Investors believe in the simple, general concept: everything that is not constantly being used can be rented. This way, goods that are already produced (and paid for) but are not currently part of the economic cycle can be capitalized numerous times. And again, it is digitization that is providing the foundations for it: by bringing market offer, demand, and transaction management together in real-time.

Stream 2: making the world a better place

Representatives of the first stream have nothing whatsoever in common with the most famous of all “sharers”: Saint Martin. There was no commercial interest driving him to share his coat. The second stream, however, which provides a vital momentum for the sharing economy, is driven by similar motives as Saint Martin. Innovators from this side of the stream are motivated by the idea to better the world – to do something good.

  • An example in this area is GoodSAM: their app augments the capacity of medical emergency response services by allowing callers to dial official emergency services and at the same time notify nearby responders with medical qualifications. By alerting responders of an emergency, this online service connects those in need with those who have the skills to provide critical help before emergency teams arrive.
  • Or GoodGym: a social enterprise that encourages physical health and connects runners with different kinds of community tasks. Members deliver community benefits while running including support of the elderly, weekly social visits, community projects, or one-off missions. As part of the program, GoodGym also provides qualified trainers to support runners in achieving their goals.

Also here, it’s about putting idle resources to good use. However, not from a commercial perspective, but rather from an altruistic point of view – in a more selfless manner.

From a general, economic point of view, the sharing trend also harbors potential to channel economic growth pressures and bring us back to healthy levels. Redirecting the value creation in the sharing community from major capital investments to numerous small investments would also support reducing the income gap between poorest and wealthiest participants of global economies. And as a result, it may drive a long overdue change of course through natural development within the system itself rather than through measures by central, regulating bodies. At least, that’s the hope.
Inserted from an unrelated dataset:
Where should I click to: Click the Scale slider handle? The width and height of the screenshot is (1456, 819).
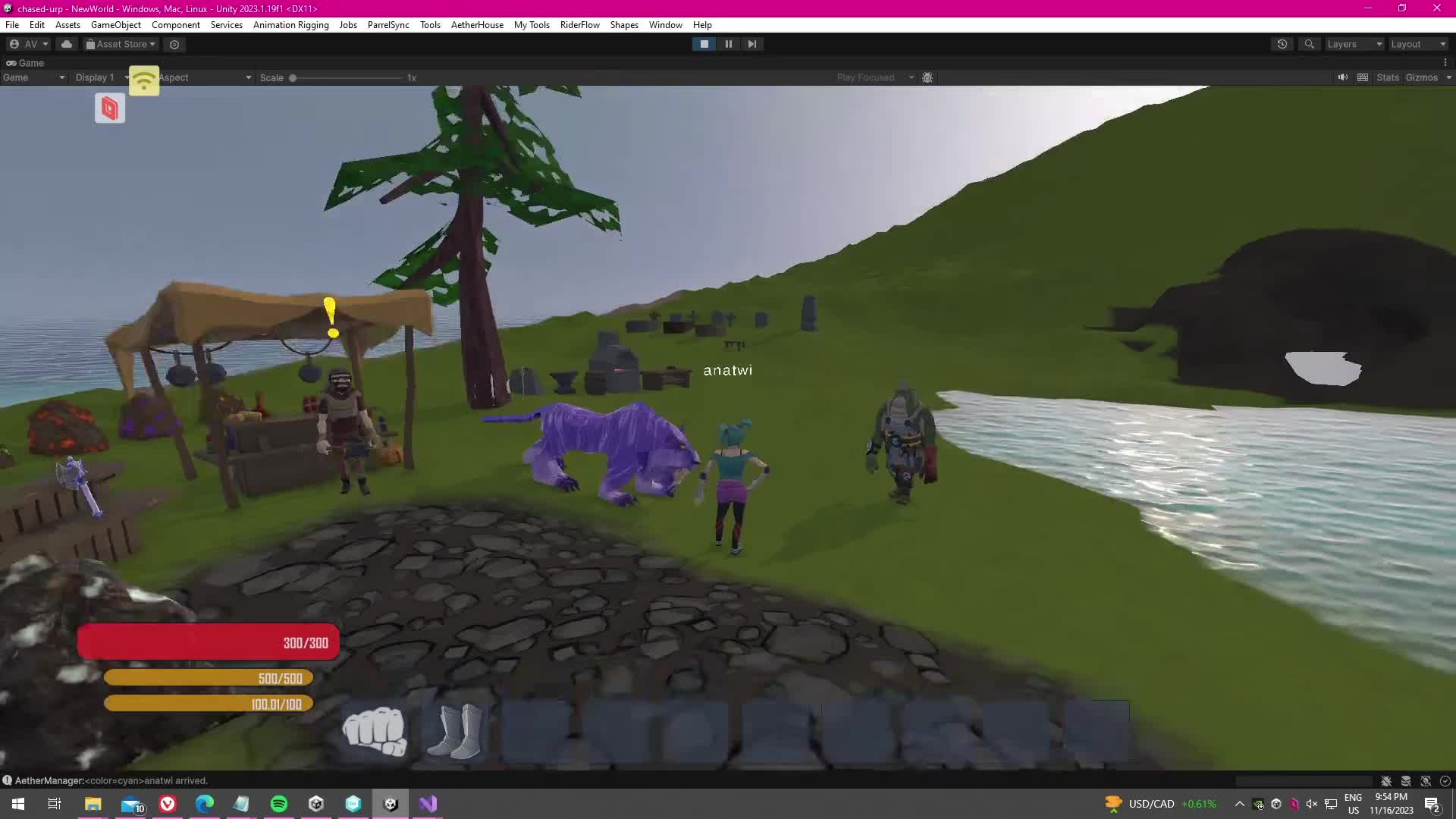[293, 77]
Or, is the trend maybe just based on Zeitgeist – to not “own things” anymore these days? Also maybe, because ownership has its responsibilities…?

What’s the catch?

No matter if you consider yourself part of the first stream or the second stream (or “dinosaur” 😉) , there is also a downside to the sharing economy. The article “Gutes Teilen, schlechtes Teilen” (“Good sharing, bad sharing”) in the German magazine ZEIT ONLINE by Nadine Oberhuber delivers tangible examples:

  • The basic principle of the sharing economy is to make major possessions as far as possible available to everyone. But the reality often doesn’t look as rosy as this sounds: protests against Uber are on the rise because drivers operate at their own cost and own risk. In addition, the new service is threatening the existence of trained taxi drivers in many countries.
  • And services as offered by Airbnb have long since had negative impacts on metropolises such as Berlin, too: rent levels have risen in parts also because people with second homes rather rent on short-term basis to tourists for expensive daily rates instead of committing to long-term tenancy agreements to combat housing shortages.

More critical aspects can be found in the article “How BIG is your GIG (economy)?” by Steven Hill.
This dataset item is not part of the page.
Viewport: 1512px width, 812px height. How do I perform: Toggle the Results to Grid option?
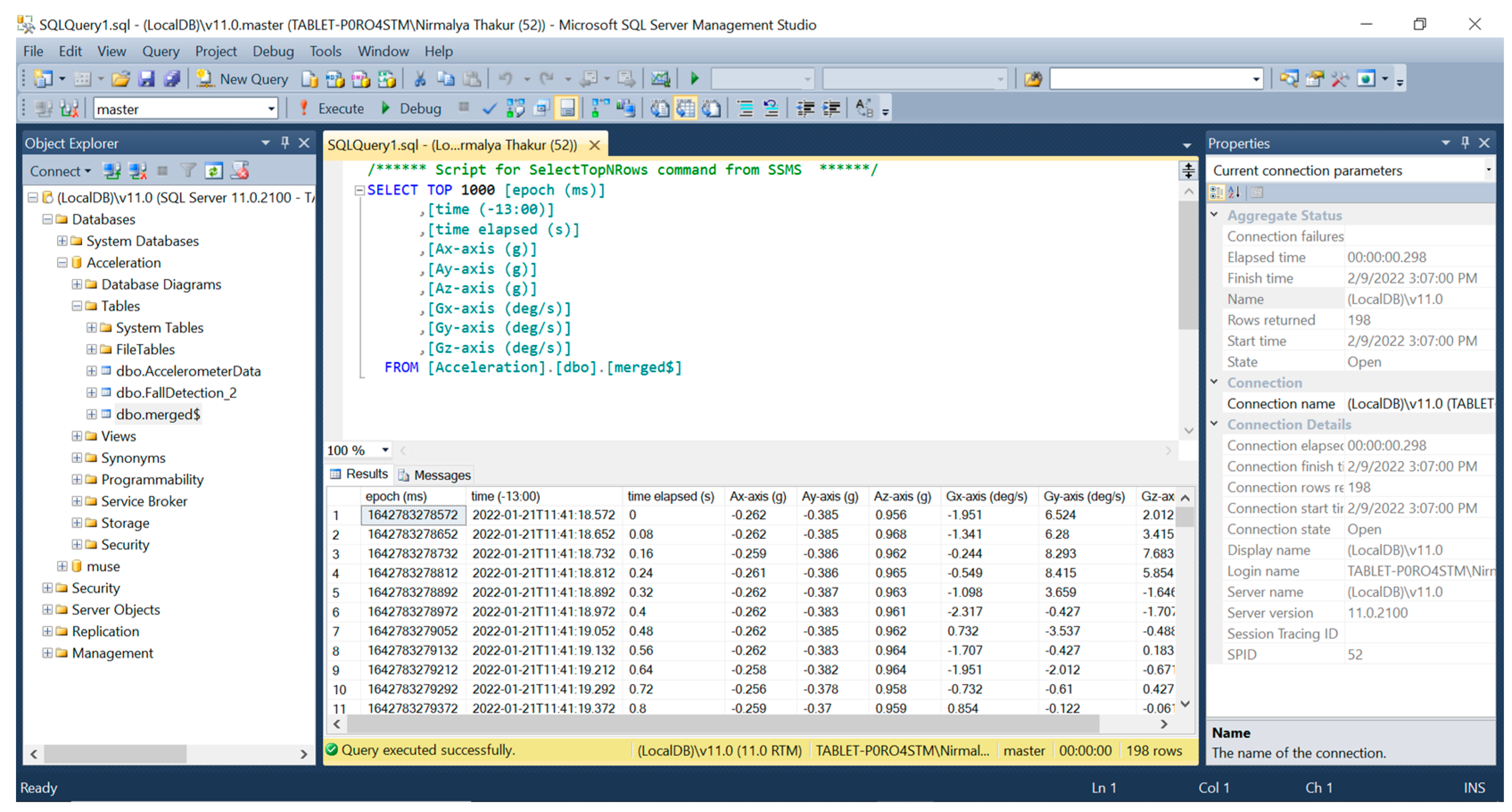point(685,108)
Or in the following video “The Pros and cons of the sharing economy” by Fusion – just click on it to play it.

What now? Good or bad? Disruptive or not?

I personally think that the sharing economy has the potential to adjust our “economic mind maps” – to reset our pattern of thinking with reference to economic models. But I don’t think that it will wreak havoc on prevailing economic systems.

Resources will be managed better, yes. But at the end of the day, whether this will lead to fairer structures in capitalism or to the rise of central, big players that quickly dominate entire branches of the economy – that’s a prognosis I don’t dare to make today.